2. Description of the Related Art

“Federated Learning” (FL) is a machine learning technique that trains an algorithm across multiple decentralized edge devices that hold local data samples without exchanging the actual data.

This approach is in contrast to conventional centralized machine learning techniques in which all local data sets are uploaded to a server.

Federated learning enables multiple actors to build a common robust machine learning model without exchanging data, thus making it possible to address critical issues, such as data protection, data security, data access rights and access to heterogeneous data.

Federated learning requires a large number of devices to frequently exchange their learned model updates resulting in a significant communication overhead. This poses a major challenge in FL compared to realistic networks, which are limited in terms of computational and communication resources. Therefore, a subset of clients is frequently selected in order to minimize the devices participating in FL tasks.

Earlier works mainly concentrated on non-IID (“independent and identically distributed”) cases in which the training data of a specific client, such as a mobile telephone, is typically based on the usage of the mobile device by a specific user and therefore a user's local dataset is not representative of a population distribution.

In other words, contributions of individual clients, i.e., weights of locally trained models, are not always treated equally, but are weighted in an aggregation process.

Existing systems and previous works do not address data quality issues or the selection of devices based on previous client-server interactions or trust.

Client-server interactions, or interactions for short, refer, for example, to data communications between a client and a server. The data can be user data, such as sensor data, or control data for controlling a client or a device connected to a client.

The publication AMIT PORTNOY ET AL: “Towards Federated Learning with Byzantine-Robust Client Weighting”, ARXIV. ORG, CORNELL UNIVERSITY LIBRARY, 201 OLIN LIBRARY CORNELL UNIVERS ITY ITHACA, NY 14853, May 18 2021 (2021-05-18), XP081949237 discloses a client-server system for operating a device with a model based on federated learning comprising a trust factor for the device, which comprises a reliability factor and a quality-of-information factor. However, the trust factor has only low information density and is determined and stored centrally. Therefore, the solution only introduces a slight improvement.

The publication THOMAS HIESSL ET AL: “Industrial Federated Learning-Requirements and system Design”, ARXIV. ORG, CORNELL UNIVERSITY LIBRARY, 201 OLIN LIBRARY CORNELL UNIVERSITY ITHACA, NY 14853, May 14 2020 (2020-05-14), XP081673589, relates to a method for operating a device on a client of a client-server system with a model based on federated learning. However, the system does not take into account dynamic changes in the models in the context of federated learning and is therefore inadequate.

SUMMARY OF THE INVENTION

In view of the foregoing, it is therefore an object of the invention to further improve the aggregation process for data in federated learning and to take into account operational characteristics of the clients.

The operational characteristics should take into account not only the initial operation, but also the current operation and should therefore also comprise dynamic adaptations of the model for operating the device.

DATASET ENTRIES:
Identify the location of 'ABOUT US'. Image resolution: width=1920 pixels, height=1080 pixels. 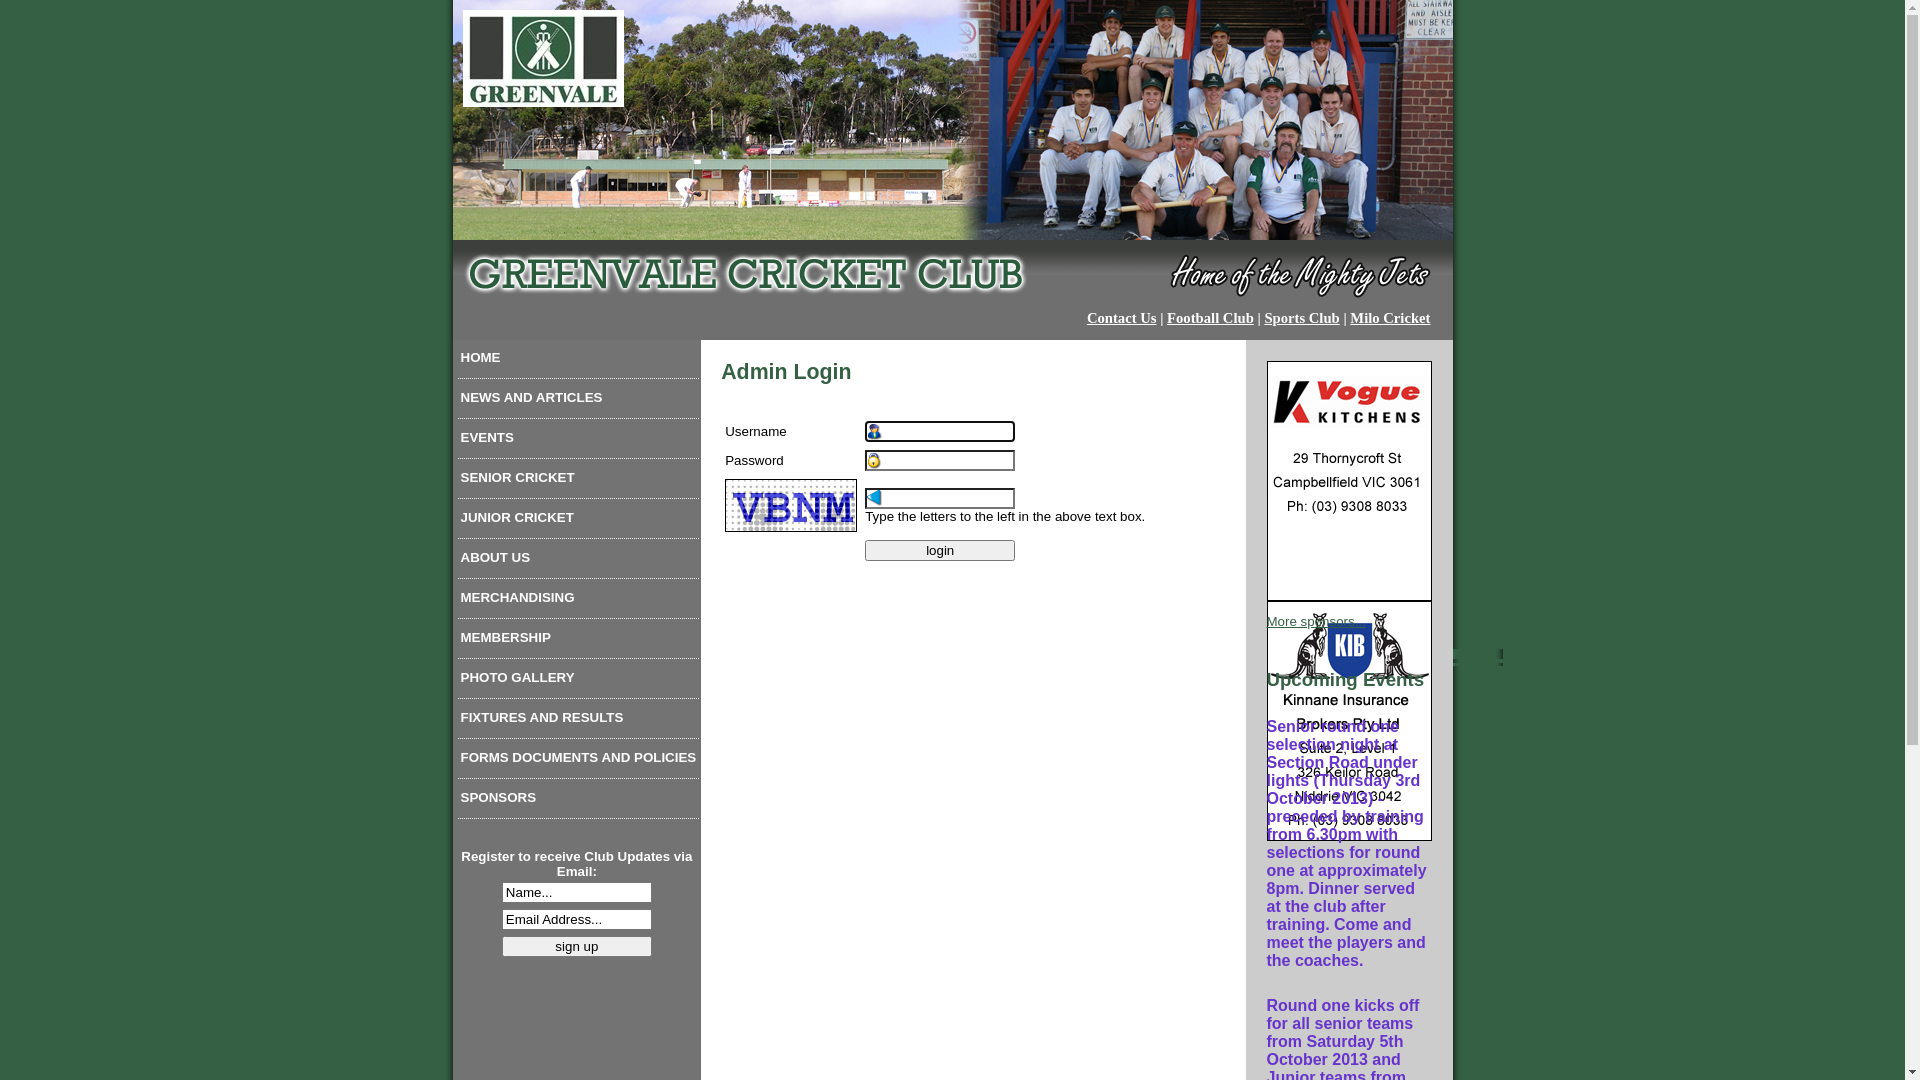
(578, 562).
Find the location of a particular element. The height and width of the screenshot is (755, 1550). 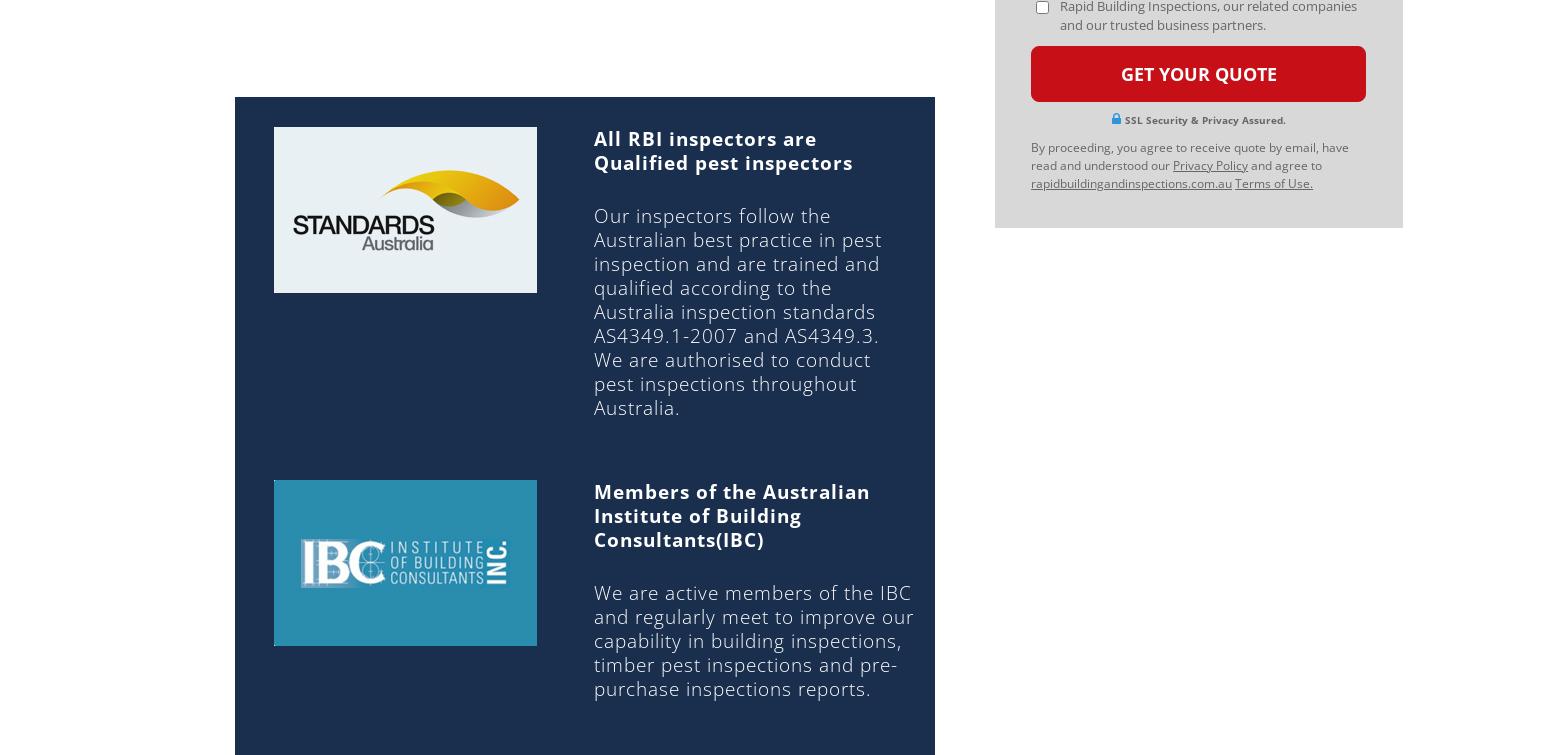

'Members of the Australian Institute of Building Consultants(IBC)' is located at coordinates (593, 513).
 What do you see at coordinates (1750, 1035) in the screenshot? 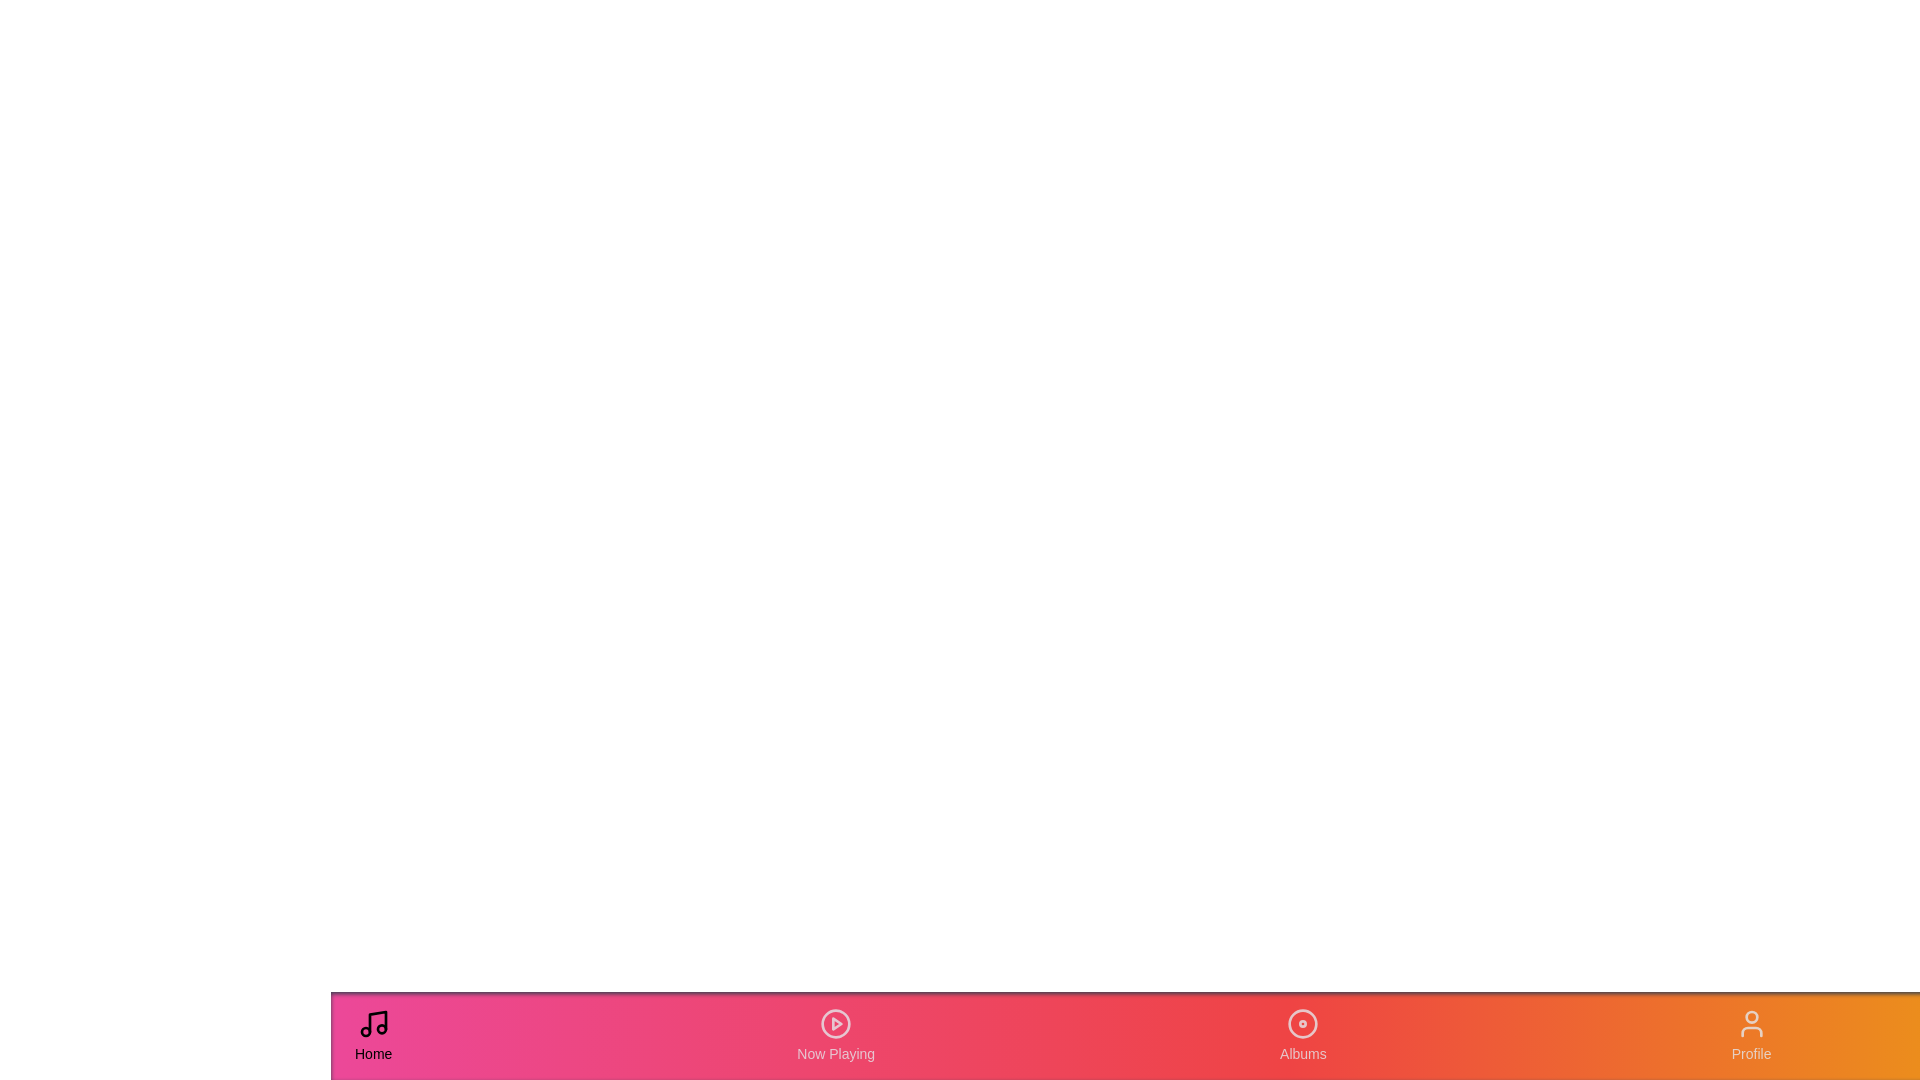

SET TASKS:
#1 Rewrite the federated learning passage from "2. Description of" up to and including "to a server.", replacing "decentralized" with "distributed".
#2 Write the next few sentences of the federated learning passage, picking up after its final sentence.

ANSWERS GIVEN:
#1
2. Description of the Related Art

“Federated Learning” (FL) is a machine learning technique that trains an algorithm across multiple distributed edge devices that hold local data samples without exchanging the actual data.

This approach is in contrast to conventional centralized machine learning techniques in which all local data sets are uploaded to a server.

#2
The objects and advantages are achieved in accordance with the invention by a data structure comprising a trust factor for the device, which has a reliability factor, a response time factor and a quality-of-information factor for taking into account the data quality of the model for the data of the model, and the trust factor (T) is structured as a model formed as a Bayesian network, where the trust factor is provided for applying a weighting of the model of the technical device by the client during ongoing operation of the system.

The term “trust” can be defined as an agent's belief in attributes such as response time, reliability and competence in terms of the quality of information provided by a trustworthy agent. To model trust in an IoT edge-based network, a naive Bayes classifier approach is provided.

A Bayesian network or Bayes network is a relationship network that uses statistical methods to represent probability relationships between different elements, in particular conditional probabilities.

A Bayesian network is a directed acyclic graph in which the nodes represent random variables and the edges represent conditional dependencies between the variables. Each node of the network is assigned a conditional probability distribution of the random variable it represents, given the random variables at the parent nodes. They are described by probability tables. This distribution can be arbitrary, but discrete or normal distributions are often used. Parents of a node v are the nodes from which an edge leads to v.

A Bayesian network is used to represent the joint probability distribution of all variables involved as compactly as possible using known conditional independencies. Herein, the conditional (in) dependence of subsets of the variables is combined with the a priori knowledge.

A data structure based on a Bayesian network is therefore particularly favorable for storing probabilities as compactly as possible. This is particularly favorable if the data is transferred or stored in a data network, such as between clients and servers.

A naive Bayesian network is a simple Bayesian network, i.e., a directed graph that represents conditional dependencies.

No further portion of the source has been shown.